__Goal of the exercise__. Return the lines from the one containing "This screenshot has" through the one containing "Where should I" word for word, and leave out any pictures.

__Supplied records__.
==========
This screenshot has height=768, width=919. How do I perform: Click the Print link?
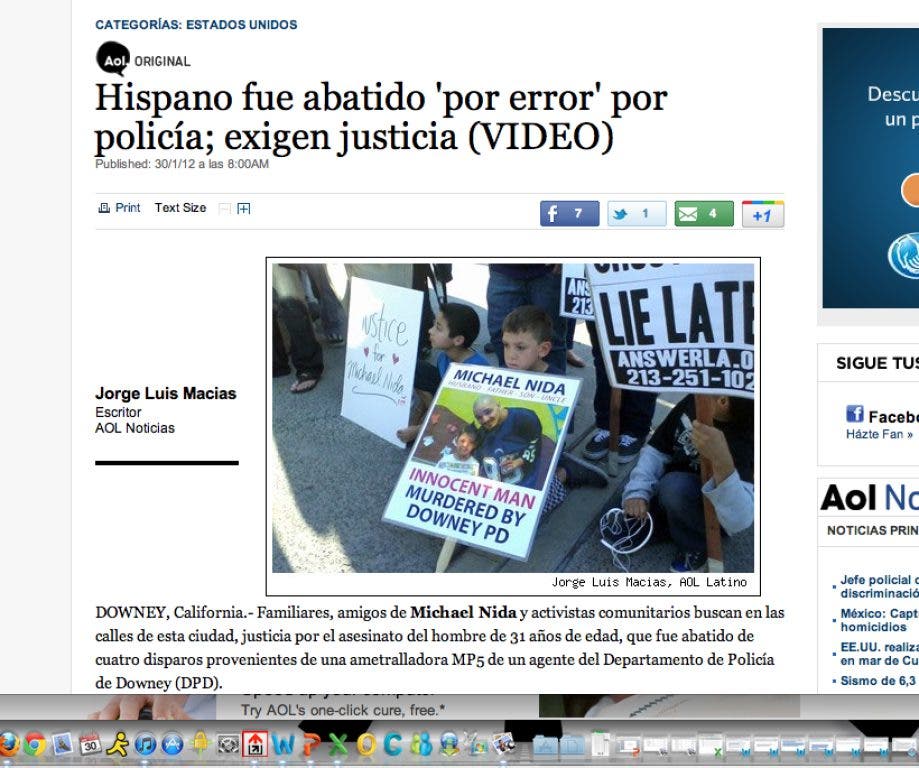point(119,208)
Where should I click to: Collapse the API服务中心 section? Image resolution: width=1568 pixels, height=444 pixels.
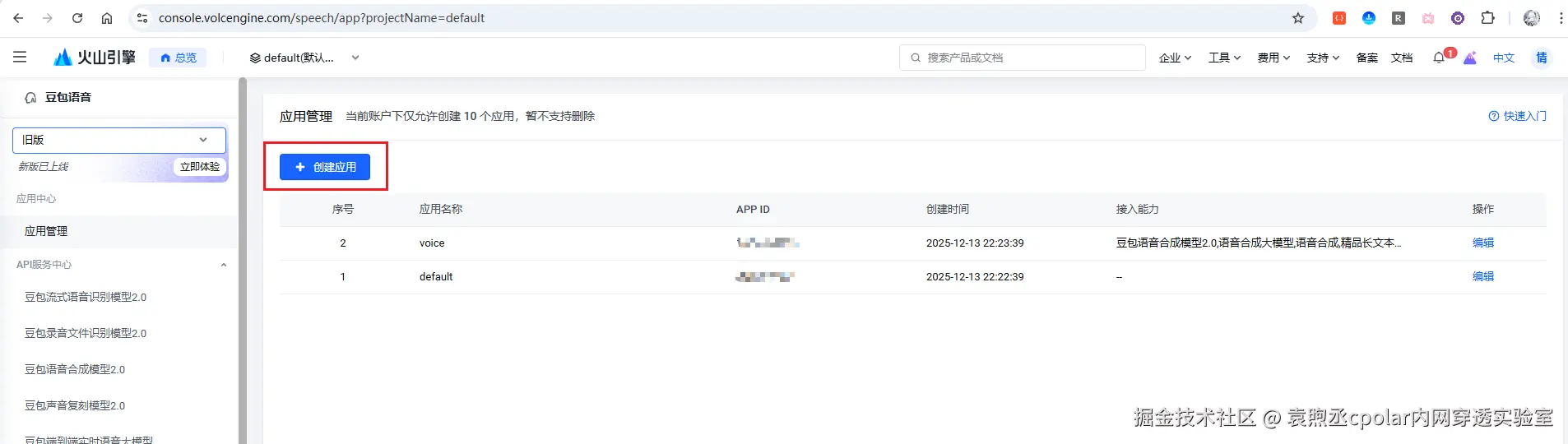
==========
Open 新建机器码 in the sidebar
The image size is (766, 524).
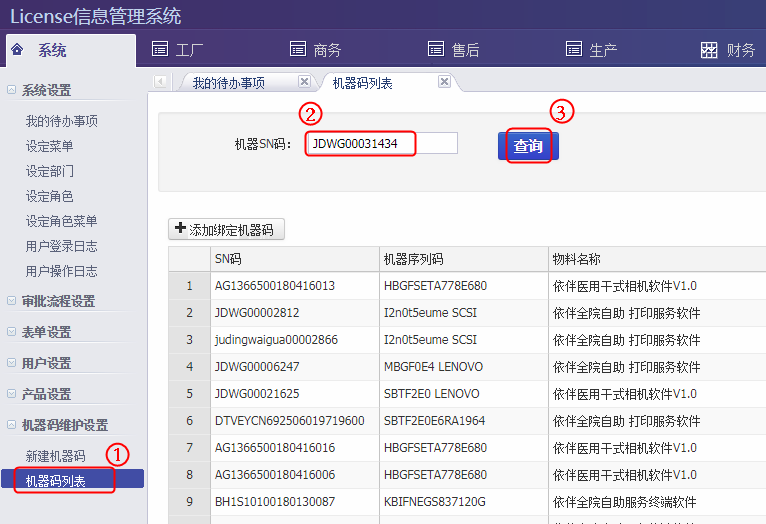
==========
__Response to this task__.
This screenshot has height=768, width=919. How do I perform: Click the Print link?
point(119,208)
Where should I click to: Collapse the API服务中心 section? Image resolution: width=1568 pixels, height=444 pixels.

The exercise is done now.